We support training with the Min-SNR weighting strategy proposed in [Efficient Diffusion Training via Min-SNR Weighting Strategy](https://arxiv.org/abs/2303.09556) which helps achieve faster convergence
by rebalancing the loss. Enable the `--snr_gamma` argument and set it to the recommended
value of 5.0.


## Training with LoRA

Low-Rank Adaption of Large Language Models was first introduced by Microsoft in [LoRA: Low-Rank Adaptation of Large Language Models](https://arxiv.org/abs/2106.09685) by *Edward J. Hu, Yelong Shen, Phillip Wallis, Zeyuan Allen-Zhu, Yuanzhi Li, Shean Wang, Lu Wang, Weizhu Chen*.
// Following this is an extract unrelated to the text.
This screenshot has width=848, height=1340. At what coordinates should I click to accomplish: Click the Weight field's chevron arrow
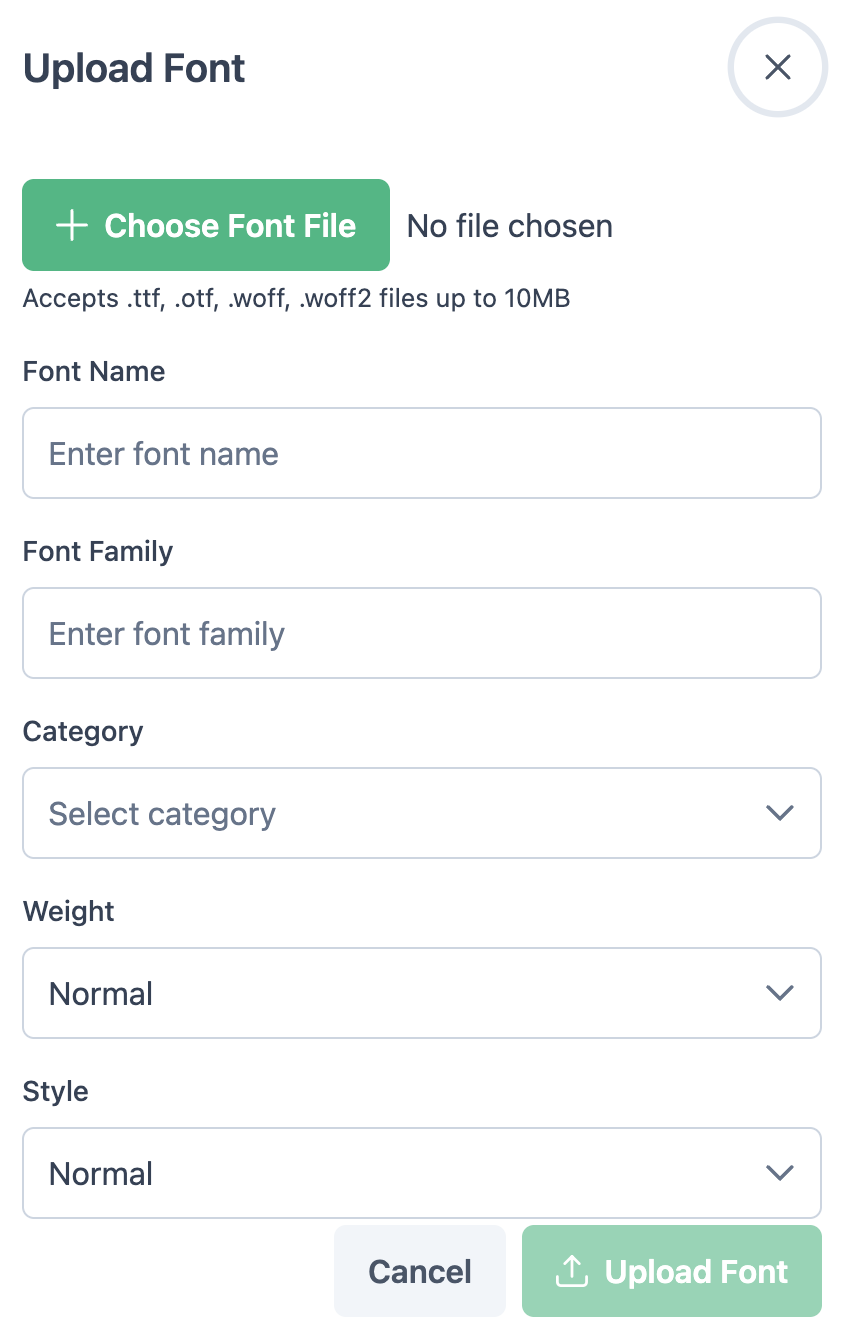779,993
In a nutshell, LoRA allows adapting pretrained models by adding pairs of rank-decomposition matrices to existing weights and **only** training those newly added weights. This has a couple of advantages:

- Previous pretrained weights are kept frozen so that model is not prone to [catastrophic forgetting](https://www.pnas.org/doi/10.1073/pnas.1611835114).
- Rank-decomposition matrices have significantly fewer parameters than original model, which means that trained LoRA weights are easily portable.
- LoRA attention layers allow to control to which extent the model is adapted toward new training images via a `scale` parameter.

[cloneofsimo](https://github.com/cloneofsimo) was the first to try out LoRA training for Stable Diffusion in the popular [lora](https://github.com/cloneofsimo/lora) GitHub repository.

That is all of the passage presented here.